> _Supplied data_
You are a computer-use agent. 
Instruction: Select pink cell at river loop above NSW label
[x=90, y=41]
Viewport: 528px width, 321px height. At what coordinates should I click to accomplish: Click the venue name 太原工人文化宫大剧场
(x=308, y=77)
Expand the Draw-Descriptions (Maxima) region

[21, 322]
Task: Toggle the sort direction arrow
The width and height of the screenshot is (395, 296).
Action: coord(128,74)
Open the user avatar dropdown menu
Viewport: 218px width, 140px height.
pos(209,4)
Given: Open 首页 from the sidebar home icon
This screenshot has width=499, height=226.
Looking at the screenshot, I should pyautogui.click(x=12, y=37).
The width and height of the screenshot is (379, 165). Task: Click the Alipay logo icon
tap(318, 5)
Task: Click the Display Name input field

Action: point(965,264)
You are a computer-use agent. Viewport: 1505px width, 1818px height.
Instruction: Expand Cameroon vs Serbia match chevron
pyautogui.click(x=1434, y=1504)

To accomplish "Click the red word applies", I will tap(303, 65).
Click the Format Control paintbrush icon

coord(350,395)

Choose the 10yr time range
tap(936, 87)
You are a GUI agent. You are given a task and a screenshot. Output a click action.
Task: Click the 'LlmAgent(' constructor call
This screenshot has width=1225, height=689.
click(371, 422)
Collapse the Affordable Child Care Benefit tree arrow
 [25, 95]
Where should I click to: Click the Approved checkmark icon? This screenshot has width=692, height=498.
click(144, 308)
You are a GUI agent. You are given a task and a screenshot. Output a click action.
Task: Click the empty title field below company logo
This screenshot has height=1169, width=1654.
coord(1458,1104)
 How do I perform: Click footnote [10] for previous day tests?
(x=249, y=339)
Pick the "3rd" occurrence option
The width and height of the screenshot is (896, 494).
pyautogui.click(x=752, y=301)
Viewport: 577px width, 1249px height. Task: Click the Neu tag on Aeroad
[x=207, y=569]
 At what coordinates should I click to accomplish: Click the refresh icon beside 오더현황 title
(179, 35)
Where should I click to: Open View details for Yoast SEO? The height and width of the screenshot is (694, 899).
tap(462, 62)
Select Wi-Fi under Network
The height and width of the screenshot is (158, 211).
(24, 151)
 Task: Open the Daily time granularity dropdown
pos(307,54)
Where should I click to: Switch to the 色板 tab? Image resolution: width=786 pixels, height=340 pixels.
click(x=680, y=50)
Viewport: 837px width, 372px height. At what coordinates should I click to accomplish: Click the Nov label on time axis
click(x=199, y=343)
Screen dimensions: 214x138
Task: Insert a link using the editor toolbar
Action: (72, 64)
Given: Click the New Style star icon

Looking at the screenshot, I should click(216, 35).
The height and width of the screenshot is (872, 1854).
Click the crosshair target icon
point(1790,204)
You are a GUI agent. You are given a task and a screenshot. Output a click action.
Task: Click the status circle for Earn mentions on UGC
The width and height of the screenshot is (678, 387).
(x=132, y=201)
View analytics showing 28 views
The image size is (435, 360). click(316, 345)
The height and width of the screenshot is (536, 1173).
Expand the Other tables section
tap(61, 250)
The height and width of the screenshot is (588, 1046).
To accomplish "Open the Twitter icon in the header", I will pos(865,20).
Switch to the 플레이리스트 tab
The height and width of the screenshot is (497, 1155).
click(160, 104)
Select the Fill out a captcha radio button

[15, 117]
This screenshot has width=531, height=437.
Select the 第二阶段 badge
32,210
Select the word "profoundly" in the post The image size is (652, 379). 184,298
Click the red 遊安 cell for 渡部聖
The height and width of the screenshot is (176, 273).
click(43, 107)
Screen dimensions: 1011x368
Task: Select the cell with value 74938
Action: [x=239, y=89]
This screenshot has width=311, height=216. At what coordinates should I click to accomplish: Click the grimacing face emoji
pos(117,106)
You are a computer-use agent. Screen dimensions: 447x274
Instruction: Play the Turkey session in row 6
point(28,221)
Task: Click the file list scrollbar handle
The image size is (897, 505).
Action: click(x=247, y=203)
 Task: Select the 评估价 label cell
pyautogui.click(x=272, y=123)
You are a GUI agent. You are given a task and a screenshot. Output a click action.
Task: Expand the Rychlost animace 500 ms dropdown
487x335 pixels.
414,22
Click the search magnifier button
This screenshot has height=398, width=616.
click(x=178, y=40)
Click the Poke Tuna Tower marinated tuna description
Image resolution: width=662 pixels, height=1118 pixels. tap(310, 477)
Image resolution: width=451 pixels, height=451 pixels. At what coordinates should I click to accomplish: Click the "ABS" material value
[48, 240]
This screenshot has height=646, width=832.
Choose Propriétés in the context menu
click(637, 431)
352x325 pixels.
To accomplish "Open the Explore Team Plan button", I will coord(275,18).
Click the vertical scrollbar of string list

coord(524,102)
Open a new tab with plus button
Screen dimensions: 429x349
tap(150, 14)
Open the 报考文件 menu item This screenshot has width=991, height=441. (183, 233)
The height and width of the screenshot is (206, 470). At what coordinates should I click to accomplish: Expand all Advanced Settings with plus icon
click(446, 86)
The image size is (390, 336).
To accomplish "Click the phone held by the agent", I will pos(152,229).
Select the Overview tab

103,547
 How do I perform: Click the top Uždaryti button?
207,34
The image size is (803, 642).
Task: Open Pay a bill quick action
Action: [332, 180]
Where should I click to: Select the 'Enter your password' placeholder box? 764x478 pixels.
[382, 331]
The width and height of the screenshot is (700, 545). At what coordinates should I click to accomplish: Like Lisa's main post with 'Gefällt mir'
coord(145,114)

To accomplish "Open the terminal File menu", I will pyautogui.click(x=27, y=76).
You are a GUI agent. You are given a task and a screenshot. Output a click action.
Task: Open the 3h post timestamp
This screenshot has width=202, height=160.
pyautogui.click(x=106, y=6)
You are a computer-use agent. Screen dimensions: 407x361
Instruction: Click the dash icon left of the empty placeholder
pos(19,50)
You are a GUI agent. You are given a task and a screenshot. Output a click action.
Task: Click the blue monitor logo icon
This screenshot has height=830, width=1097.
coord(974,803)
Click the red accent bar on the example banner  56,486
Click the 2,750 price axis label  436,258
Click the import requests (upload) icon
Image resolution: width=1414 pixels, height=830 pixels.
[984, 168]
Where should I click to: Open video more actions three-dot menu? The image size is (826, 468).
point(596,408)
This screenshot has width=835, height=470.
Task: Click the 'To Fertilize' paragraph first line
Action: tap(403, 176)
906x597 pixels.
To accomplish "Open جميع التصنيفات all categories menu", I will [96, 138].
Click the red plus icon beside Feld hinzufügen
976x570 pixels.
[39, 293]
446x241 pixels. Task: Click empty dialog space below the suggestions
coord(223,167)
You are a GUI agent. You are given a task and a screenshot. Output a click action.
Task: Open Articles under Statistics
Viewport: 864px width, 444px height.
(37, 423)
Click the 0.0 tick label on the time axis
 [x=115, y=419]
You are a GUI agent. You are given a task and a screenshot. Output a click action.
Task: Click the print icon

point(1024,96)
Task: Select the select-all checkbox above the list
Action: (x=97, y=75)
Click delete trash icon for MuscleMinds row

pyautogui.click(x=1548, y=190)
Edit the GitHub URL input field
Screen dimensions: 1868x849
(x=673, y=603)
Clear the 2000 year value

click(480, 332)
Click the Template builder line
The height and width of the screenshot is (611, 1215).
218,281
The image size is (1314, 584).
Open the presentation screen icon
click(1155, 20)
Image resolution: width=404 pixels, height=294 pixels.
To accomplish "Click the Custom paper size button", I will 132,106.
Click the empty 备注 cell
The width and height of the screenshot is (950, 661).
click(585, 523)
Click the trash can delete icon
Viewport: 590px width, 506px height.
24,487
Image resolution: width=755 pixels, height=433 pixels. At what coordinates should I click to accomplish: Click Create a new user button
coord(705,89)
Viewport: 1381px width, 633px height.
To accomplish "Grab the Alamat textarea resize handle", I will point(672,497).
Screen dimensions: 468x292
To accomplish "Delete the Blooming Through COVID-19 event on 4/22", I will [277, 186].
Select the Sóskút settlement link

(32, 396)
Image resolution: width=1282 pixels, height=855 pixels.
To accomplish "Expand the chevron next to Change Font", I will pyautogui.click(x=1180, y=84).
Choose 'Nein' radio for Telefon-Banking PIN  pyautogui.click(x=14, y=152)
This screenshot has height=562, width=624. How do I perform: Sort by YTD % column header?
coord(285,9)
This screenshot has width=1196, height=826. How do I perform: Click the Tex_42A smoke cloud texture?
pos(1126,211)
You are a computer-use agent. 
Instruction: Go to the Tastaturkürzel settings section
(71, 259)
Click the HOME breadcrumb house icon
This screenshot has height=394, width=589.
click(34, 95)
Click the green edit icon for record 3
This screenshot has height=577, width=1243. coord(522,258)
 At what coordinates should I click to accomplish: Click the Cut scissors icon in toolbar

> _Brief_
Looking at the data above, return every line from the one with "This screenshot has height=1169, width=1654." down to the one with "The height and width of the screenshot is (588, 1046).", exactly and inclusively.

> _Answer for this exercise_
This screenshot has height=1169, width=1654.
coord(1458,1104)
 How do I perform: Click footnote [10] for previous day tests?
(x=249, y=339)
Pick the "3rd" occurrence option
The width and height of the screenshot is (896, 494).
pyautogui.click(x=752, y=301)
Viewport: 577px width, 1249px height. Task: Click the Neu tag on Aeroad
[x=207, y=569]
 At what coordinates should I click to accomplish: Click the refresh icon beside 오더현황 title
(179, 35)
Where should I click to: Open View details for Yoast SEO? The height and width of the screenshot is (694, 899).
tap(462, 62)
Select Wi-Fi under Network
The height and width of the screenshot is (158, 211).
(24, 151)
 Task: Open the Daily time granularity dropdown
pos(307,54)
Where should I click to: Switch to the 色板 tab? Image resolution: width=786 pixels, height=340 pixels.
click(x=680, y=50)
Viewport: 837px width, 372px height. At what coordinates should I click to accomplish: Click the Nov label on time axis
click(x=199, y=343)
Screen dimensions: 214x138
Task: Insert a link using the editor toolbar
Action: (72, 64)
Given: Click the New Style star icon

Looking at the screenshot, I should click(216, 35).
The height and width of the screenshot is (872, 1854).
Click the crosshair target icon
point(1790,204)
You are a GUI agent. You are given a task and a screenshot. Output a click action.
Task: Click the status circle for Earn mentions on UGC
The width and height of the screenshot is (678, 387).
(x=132, y=201)
View analytics showing 28 views
The image size is (435, 360). click(316, 345)
The height and width of the screenshot is (536, 1173).
Expand the Other tables section
tap(61, 250)
The height and width of the screenshot is (588, 1046).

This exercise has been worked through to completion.